Some notes on Finite Model Theory

It was with great appreciation that I began to read Ronald Fagin's explicitly personal introduction to Finite Model Theory of 1993. Fagin was then working at the IBM Almaden Research Center in San Jose, California, and presented his thoughts at the 3rd International Conference on Database Theory in 1990. Fagin bemoans that so many results are for infinite structures, when databases are all finite. Logic, developed to deal with the hard part of mathematics, the infinite (Gurevich) [p4], but too many of the results for infinite structures do not hold for the finite [ibid]. In practice, finite model theory mostly found application in computability with its connection to algorithmic questions of complexity [p4], which Fagin devoted a whole section (5) to, showing that the class of generalized spectra from his thesis work are the class NP (non-deterministic polynomial time), while spectra are the NE (non-deterministic exponential time) [p.10].

But Fagin correctly pointed out that databases are finite structures [4].

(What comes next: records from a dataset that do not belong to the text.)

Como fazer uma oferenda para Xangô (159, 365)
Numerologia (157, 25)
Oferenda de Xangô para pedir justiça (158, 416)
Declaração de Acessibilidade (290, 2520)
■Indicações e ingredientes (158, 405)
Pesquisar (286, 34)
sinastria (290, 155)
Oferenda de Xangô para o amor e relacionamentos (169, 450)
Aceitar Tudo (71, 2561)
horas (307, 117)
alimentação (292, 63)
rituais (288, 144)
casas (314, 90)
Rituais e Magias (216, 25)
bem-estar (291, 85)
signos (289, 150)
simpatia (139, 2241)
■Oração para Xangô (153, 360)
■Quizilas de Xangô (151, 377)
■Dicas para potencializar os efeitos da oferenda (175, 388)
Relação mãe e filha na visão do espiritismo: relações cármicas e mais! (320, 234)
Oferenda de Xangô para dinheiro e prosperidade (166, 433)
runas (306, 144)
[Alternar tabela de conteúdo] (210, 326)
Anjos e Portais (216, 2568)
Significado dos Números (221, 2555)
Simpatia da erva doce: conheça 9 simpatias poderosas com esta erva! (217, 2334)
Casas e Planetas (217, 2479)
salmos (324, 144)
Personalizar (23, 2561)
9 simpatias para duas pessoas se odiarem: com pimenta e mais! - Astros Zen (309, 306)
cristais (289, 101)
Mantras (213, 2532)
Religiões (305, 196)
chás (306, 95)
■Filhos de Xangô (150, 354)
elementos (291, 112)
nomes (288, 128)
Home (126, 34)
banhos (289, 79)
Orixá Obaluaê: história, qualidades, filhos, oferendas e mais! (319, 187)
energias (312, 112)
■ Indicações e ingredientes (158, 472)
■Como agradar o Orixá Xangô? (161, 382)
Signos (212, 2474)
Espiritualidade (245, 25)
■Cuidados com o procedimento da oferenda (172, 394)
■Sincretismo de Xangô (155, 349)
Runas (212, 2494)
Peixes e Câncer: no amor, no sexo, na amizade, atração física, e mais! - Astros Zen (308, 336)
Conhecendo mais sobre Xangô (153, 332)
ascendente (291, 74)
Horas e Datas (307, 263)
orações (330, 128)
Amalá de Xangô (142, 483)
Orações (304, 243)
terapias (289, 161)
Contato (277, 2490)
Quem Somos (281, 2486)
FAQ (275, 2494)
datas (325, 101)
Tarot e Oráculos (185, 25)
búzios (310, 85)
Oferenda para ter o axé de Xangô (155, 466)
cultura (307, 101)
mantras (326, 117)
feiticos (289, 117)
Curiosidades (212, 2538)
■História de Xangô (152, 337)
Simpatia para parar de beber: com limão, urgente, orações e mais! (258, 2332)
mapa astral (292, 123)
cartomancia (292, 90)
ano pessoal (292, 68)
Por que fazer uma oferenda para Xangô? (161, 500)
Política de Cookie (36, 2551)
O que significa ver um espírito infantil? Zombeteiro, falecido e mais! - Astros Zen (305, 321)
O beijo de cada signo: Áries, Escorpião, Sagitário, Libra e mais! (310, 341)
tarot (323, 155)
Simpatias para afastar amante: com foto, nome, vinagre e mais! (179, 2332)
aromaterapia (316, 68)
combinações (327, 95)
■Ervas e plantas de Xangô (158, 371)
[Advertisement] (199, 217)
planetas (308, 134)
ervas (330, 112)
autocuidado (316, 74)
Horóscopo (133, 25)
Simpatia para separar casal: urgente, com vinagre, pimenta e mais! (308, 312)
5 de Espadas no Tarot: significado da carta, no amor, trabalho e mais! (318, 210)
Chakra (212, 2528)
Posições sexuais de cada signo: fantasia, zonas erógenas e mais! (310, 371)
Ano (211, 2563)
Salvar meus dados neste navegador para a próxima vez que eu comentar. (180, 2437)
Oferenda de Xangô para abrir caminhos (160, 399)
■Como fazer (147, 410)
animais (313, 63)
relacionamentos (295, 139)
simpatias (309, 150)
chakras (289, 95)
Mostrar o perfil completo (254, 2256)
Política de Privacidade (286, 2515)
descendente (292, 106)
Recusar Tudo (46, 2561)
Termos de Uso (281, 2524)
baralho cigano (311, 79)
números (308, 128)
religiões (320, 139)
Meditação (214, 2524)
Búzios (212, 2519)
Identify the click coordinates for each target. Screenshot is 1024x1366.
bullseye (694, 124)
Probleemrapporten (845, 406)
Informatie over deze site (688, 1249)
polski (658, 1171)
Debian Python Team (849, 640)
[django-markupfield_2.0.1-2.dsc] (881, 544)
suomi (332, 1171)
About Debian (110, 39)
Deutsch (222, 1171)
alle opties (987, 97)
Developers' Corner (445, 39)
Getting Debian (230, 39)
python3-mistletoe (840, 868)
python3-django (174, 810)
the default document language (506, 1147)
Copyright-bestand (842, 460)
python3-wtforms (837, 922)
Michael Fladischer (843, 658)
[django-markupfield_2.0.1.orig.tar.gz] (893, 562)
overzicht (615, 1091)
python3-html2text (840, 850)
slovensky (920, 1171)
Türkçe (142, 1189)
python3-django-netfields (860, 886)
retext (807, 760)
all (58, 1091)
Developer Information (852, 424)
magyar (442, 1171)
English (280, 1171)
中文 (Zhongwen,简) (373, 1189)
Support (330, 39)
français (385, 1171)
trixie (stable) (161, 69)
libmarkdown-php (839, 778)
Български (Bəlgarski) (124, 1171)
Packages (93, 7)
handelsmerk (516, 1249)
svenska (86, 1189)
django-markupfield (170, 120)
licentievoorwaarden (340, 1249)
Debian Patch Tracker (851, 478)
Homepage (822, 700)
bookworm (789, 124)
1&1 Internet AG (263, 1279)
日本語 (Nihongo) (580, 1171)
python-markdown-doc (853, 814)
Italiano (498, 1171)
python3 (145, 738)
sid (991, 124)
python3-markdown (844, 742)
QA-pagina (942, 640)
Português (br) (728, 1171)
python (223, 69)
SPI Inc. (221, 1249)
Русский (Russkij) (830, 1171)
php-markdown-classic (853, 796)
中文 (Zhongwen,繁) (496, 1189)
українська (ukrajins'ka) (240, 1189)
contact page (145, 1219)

As an aside: The Humanities are in a very similar situation. Even the analysis of an absurdist play like Ionescu's mathematics Lesson with its ridiculously huge numbers does not require an infinite domain of discourse like ℕ. The number of humans and objects and locations and years that matter for Humanities research are all finite. Yes, time and distance are reals, but for the purposes of most arguments, nano-seconds and angstrom provide more resolution that our sources possible allow us to handle anyway. (In fact, the Humanities have the opposite problem that the amazing accuracy of GPS and Google Maps belies knowledge about the exact location of past events on our present-day maps that misleads; but that is a separate rant.)

For example, Fagin shows that taking ℒ to be a "recursive, finitely controllable set [i.e. either unsatisfiable or finitely satisfiable] of first order sentences", then the decision problem is decidable, because each sentence p is either finitely satisfiable or its negation (¬p) is, via the completeness theorem (3.1).